Anyone who read the Mar. 14 New York Times op-ed piece that Greg Smith wrote about his then-employer Goldman Sachs (GS) might wonder why business schools bother teaching ethics to future investment bankers in the first place. In the editorial and now in his book, Why I Left Goldman Sachs (Grand Central Publishing, October 2012), Smith accuses the investment bank of seeking out unsophisticated clients to sell them complicated financial instruments they don’t understand, so they can overcharge, have the clients pay hidden fees, and keep them in the dark about risks.
Recently, for a news story about Smith on CBS’s 60 Minutes, Frank Partnoy, a professor of law and finance at the University of San Diego, said the public should trust Goldman Sachs more than any of the other investment banks, although that didn’t mean much. “Wall Street ethics is sort of an oxymoron,” he said.
If that’s true, if the most sought-after jobs for MBAs are those where ethics is at best an afterthought, why should business schools spend any time teaching morality? Mary C. Gentile, author of Giving Voice to Values: How to Speak Your Mind When You Know What’s Right (Yale University Press, February 2012) and the moving force behind an ethics curriculum now in use by many top business schools, including Duke’s Fuqua School of Business and Columbia Business School, has thought a lot about that question. She recently spoke with Bloomberg Businessweek reporter Francesca Di Meglio. Here are excerpts from their conversation:
What do you think about Partnoy’s comment on Wall Street ethics?

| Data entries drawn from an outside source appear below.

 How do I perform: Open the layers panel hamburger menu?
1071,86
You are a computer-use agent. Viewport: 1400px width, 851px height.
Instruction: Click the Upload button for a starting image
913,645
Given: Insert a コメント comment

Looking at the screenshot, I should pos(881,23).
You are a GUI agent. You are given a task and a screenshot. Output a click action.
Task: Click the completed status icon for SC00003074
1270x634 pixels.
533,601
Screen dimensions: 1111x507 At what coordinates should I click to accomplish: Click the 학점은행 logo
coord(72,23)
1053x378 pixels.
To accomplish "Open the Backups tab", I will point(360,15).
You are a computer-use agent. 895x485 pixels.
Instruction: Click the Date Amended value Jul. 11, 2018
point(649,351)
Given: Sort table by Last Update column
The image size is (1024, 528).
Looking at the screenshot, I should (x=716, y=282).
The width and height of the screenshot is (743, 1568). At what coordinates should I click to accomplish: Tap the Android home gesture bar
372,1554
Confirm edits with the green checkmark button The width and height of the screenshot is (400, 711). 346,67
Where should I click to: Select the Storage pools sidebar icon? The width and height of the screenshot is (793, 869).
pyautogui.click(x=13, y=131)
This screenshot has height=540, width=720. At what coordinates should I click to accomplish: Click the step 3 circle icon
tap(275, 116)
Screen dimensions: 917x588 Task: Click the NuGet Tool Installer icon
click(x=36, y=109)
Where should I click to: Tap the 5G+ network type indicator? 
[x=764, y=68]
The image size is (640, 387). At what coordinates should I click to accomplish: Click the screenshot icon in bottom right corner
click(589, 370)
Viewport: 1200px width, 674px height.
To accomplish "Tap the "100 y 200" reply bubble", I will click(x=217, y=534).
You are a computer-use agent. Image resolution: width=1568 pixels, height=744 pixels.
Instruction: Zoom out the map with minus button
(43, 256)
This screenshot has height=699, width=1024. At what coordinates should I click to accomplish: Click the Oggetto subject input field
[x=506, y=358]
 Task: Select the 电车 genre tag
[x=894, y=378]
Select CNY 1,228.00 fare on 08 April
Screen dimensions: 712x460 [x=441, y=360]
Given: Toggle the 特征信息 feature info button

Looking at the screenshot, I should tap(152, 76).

I have heard the joke often. On the one hand, I understand where it’s coming from. The temptation to behave in unethical ways is not going to go away. But calling ethics on Wall Street an oxymoron is not constructive. It’s a way of saying that it is not possible to be ethical. I’d rather shift to rolling up our sleeves to do the work of making change. Find out how people are managing to do these jobs ethically. Think about how you can do the job ethically or how to create change in an organization.
How can business schools help students learn about doing a job ethically?
Rather than focusing on students who we think are going to be unethical and trying to change them, we think of them as being part of a bell curve. On one end you have opportunists, and on the other end you have idealists. The majority of people fall under the bell. They’re pragmatists. They want to work within their set of values, but they also don’t want to work against their own interests all the time. [Educators] can give them the tools to make it seem possible to be ethical and still work within the system. We don’t need everyone to do the right thing. We just need enough of them to do it to make it the norm, so the opportunists don’t thrive. It’s a more realistic approach to teaching ethics.
What more can business schools do to teach ethics effectively?
Professors tend to focus on awareness, so students will recognize ethical issues, and analysis, so they know how to think rigorously about all sides of the issue. This type of education doesn’t tell them what’s the right thing to do. It equips them with the ability to rationalize whatever side they choose.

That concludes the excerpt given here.